娘を亡くした父親の狂気と破壊、そして再生の物語。
ひとつの女子中学生の死によって、皆が傷つき、苦しみ、憎み、そして寄り添う。
彼らの心の空白は埋まるのか。それとも…
辛く苦しい中に少しでも希望を見出せる、とても自分好みな傑作でした。
前半はとにかく辛い。
一度轢かれたあと反対車線のトラックに轢かれるという、やけにリアルな事故シーンがトラウマレベル。

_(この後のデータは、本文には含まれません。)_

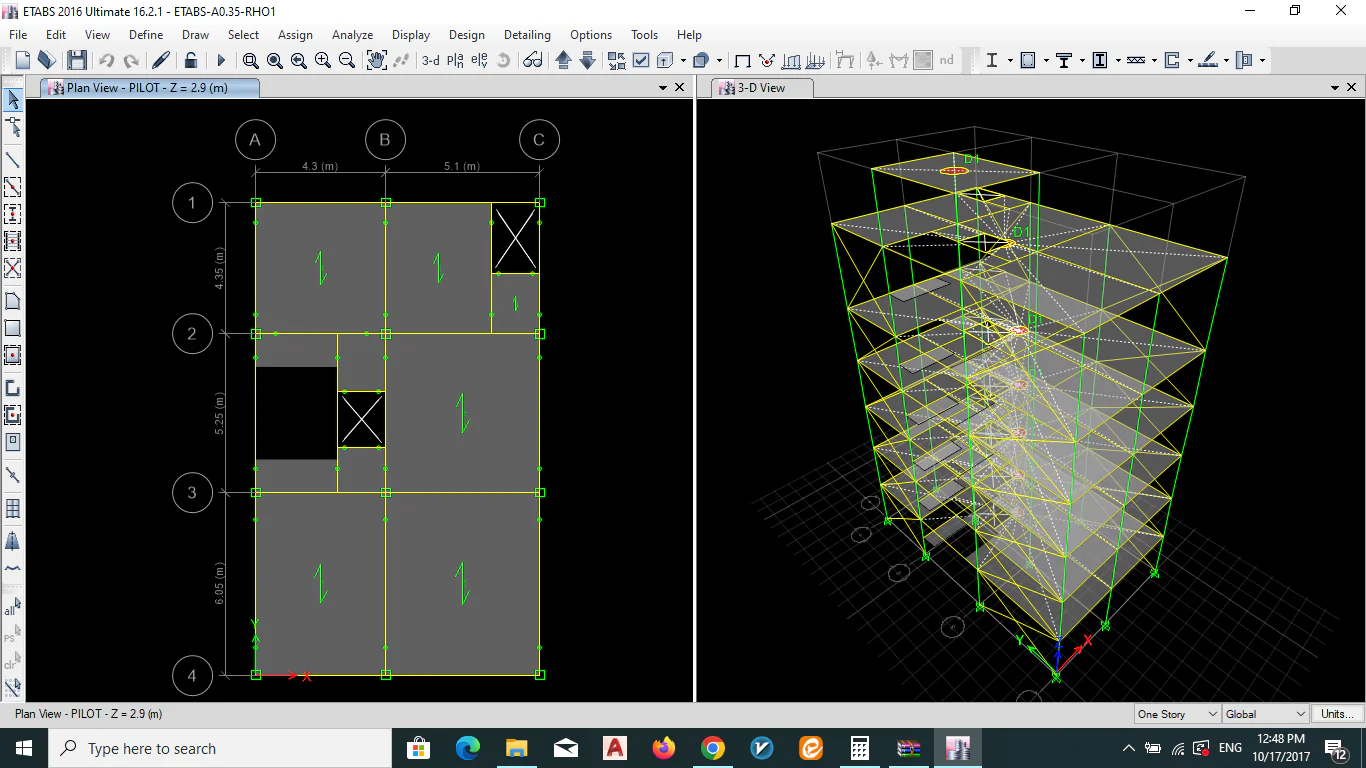Image resolution: width=1366 pixels, height=768 pixels.
Task: Click the Save model icon
Action: click(77, 60)
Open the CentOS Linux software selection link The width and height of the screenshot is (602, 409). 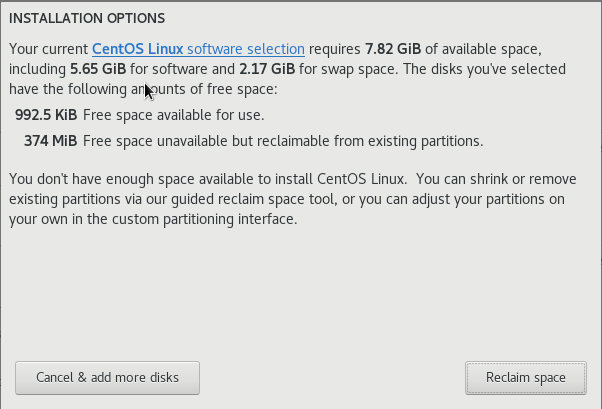coord(198,49)
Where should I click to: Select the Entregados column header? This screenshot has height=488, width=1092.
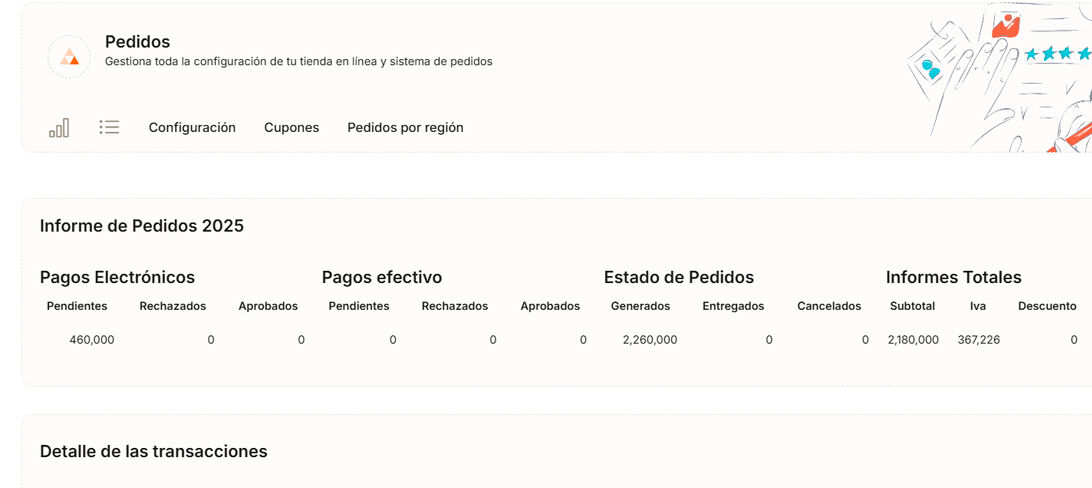[733, 306]
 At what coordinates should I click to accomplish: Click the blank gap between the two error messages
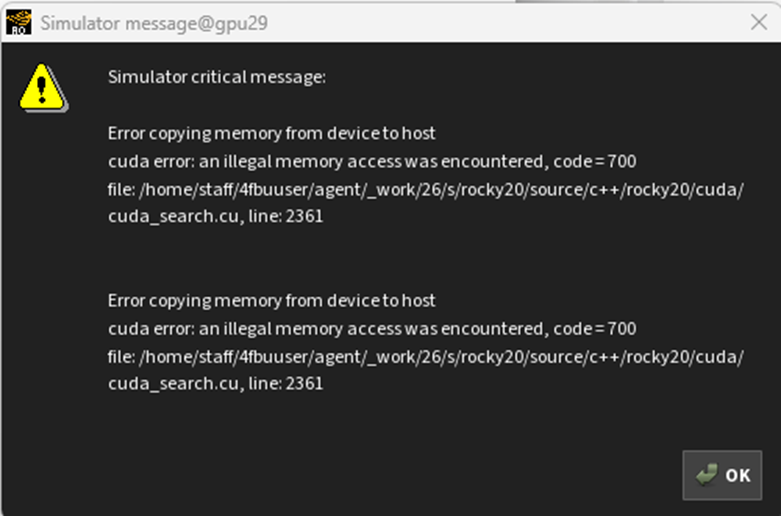(x=426, y=259)
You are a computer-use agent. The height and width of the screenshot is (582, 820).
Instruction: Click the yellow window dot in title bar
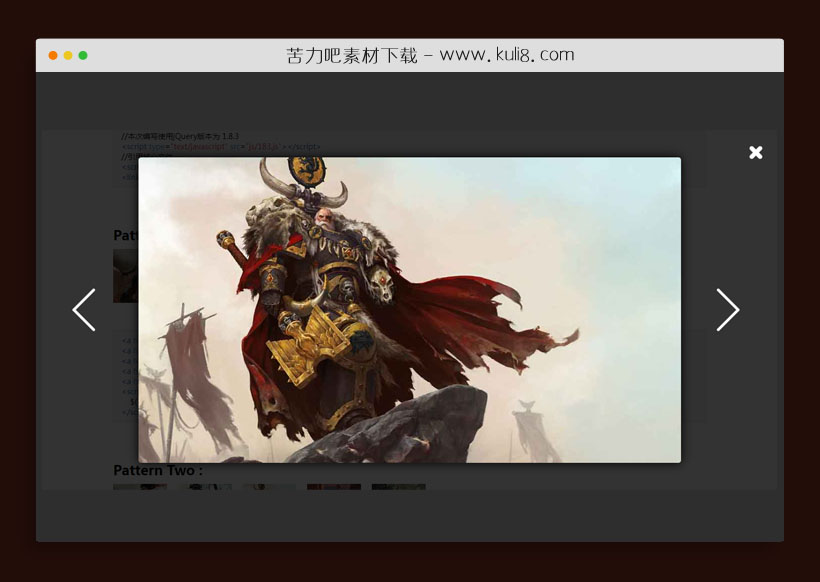tap(68, 55)
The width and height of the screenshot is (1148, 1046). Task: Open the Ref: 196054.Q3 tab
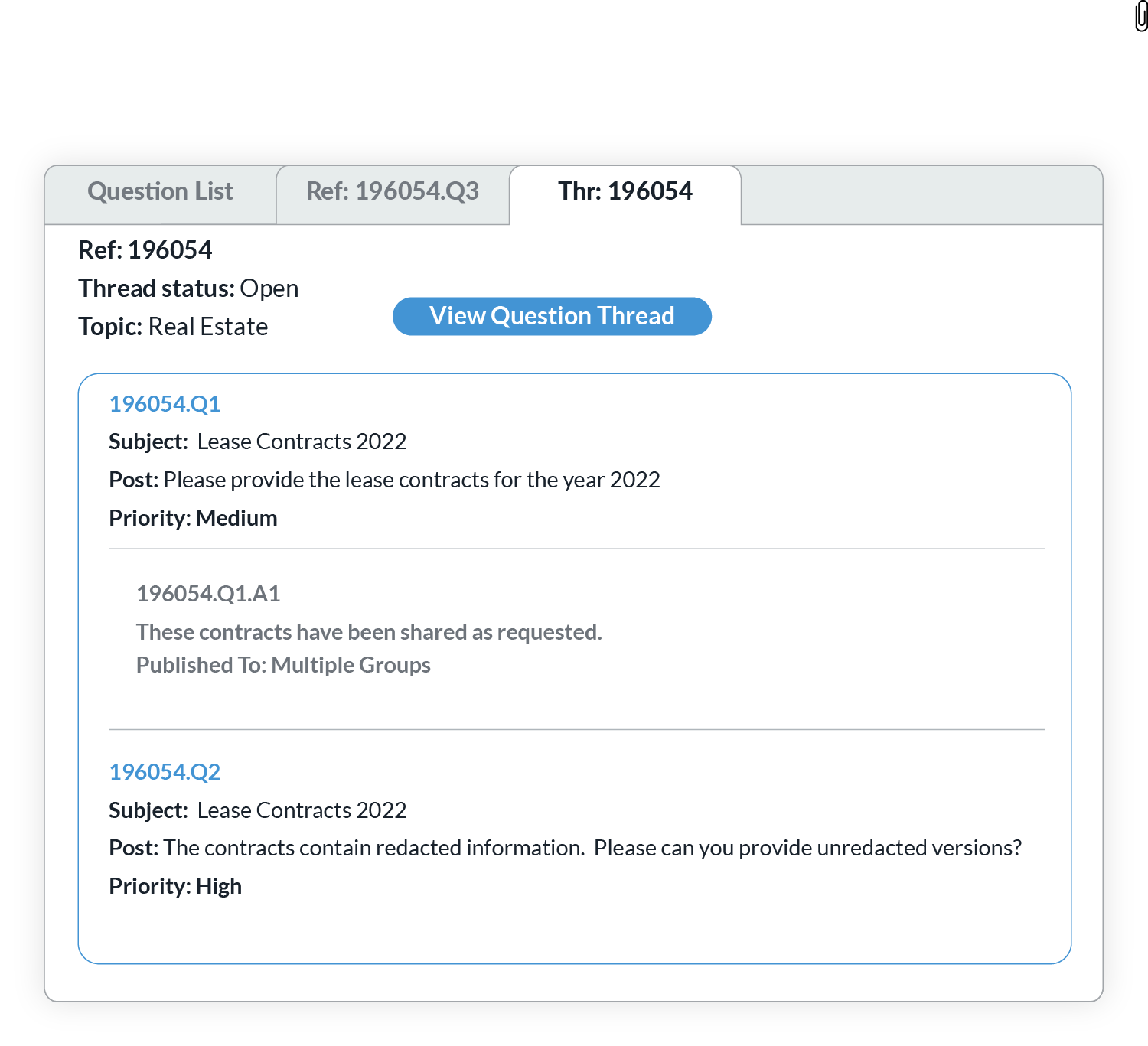coord(393,191)
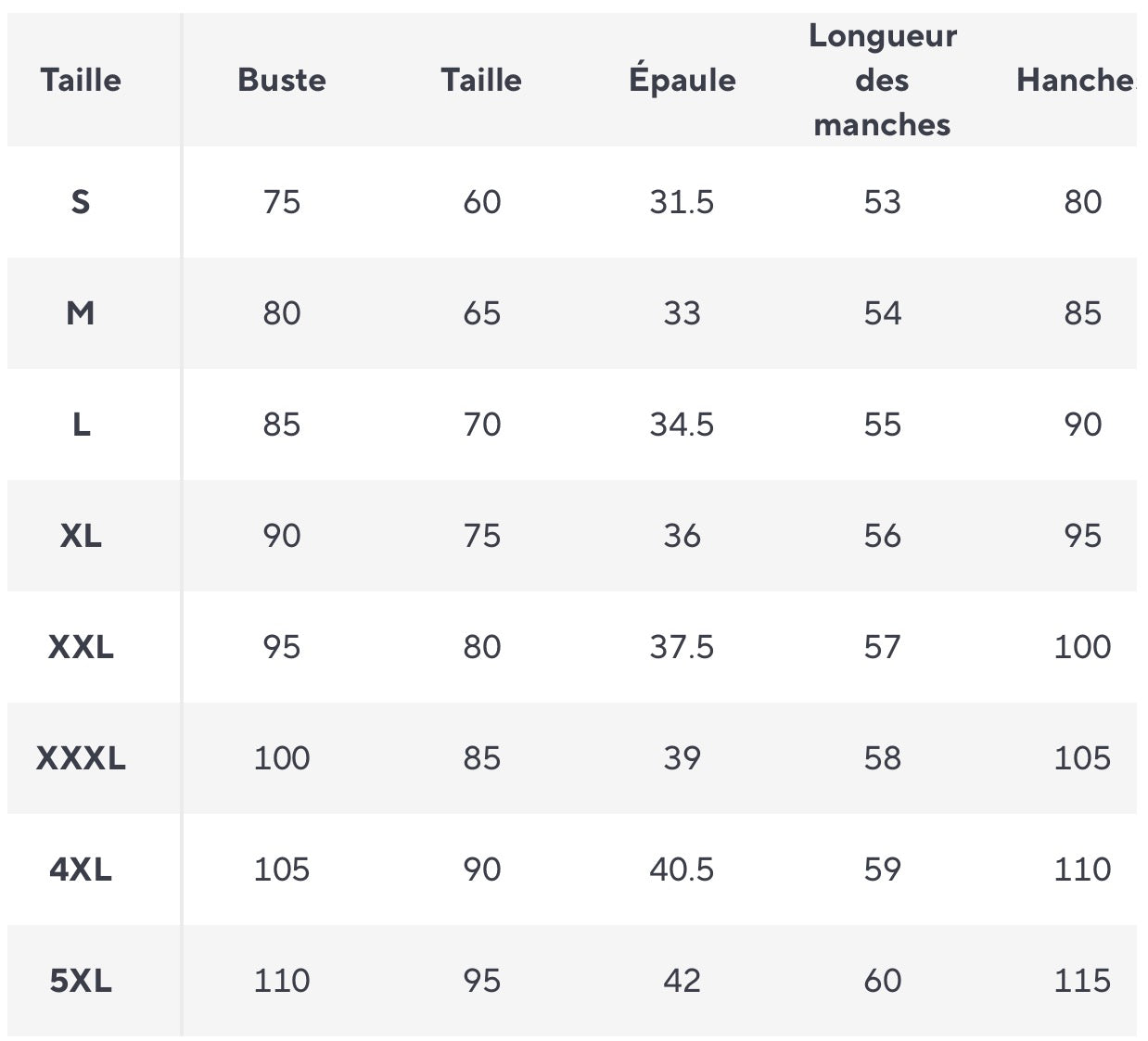Image resolution: width=1148 pixels, height=1041 pixels.
Task: Click the 115 hips value for 5XL
Action: pos(1082,981)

その後に、頭が潰れたとか内臓飛び出たとか、言葉で聞くだけでも辛い。
加熱する偏向報道、ネットの憶測。
本当にマスゴミ過ぎてもう。
なんというか、すごくリアル。
〇〇をよく知る〇〇の知人ってよくあるけど、信じちゃいけないね。
誰も悪くないし、誰もが罪を抱える。
進めば進むほど自分の首を絞めるように苦しくなって…
そして、後半。
謝罪と感謝。
次第に世間の関心は薄れていき、当事者の心も落ち着いてくる。
キャンバスに筆を当てる音、夕凪の海辺、優しさに包まれるラスト。
何度も何度も泣いてしまった。
レクイエムのような音楽にエンドロールの文字が滲んでいた。
信じたくない、許せない、疑念は晴れない。
でも、俺はあんたに謝ってない。
今は謝れないが、少し時間をくれ。
誰しもどこかしら共感できるところがあると思う。
ああいう父親やああいう雰囲気の家族も相当数いると思う。
少女の死亡事故という非現実的なことが起きた時、“普通”の人たちはどうなってしまうのか。
現れる本性と最後に包み込む優しさ。
きっとまだこの世界は美しく優しい。
あの日、心は繋がっていなくとも、同じ空を見ていた。
あのイルカ雲の空を。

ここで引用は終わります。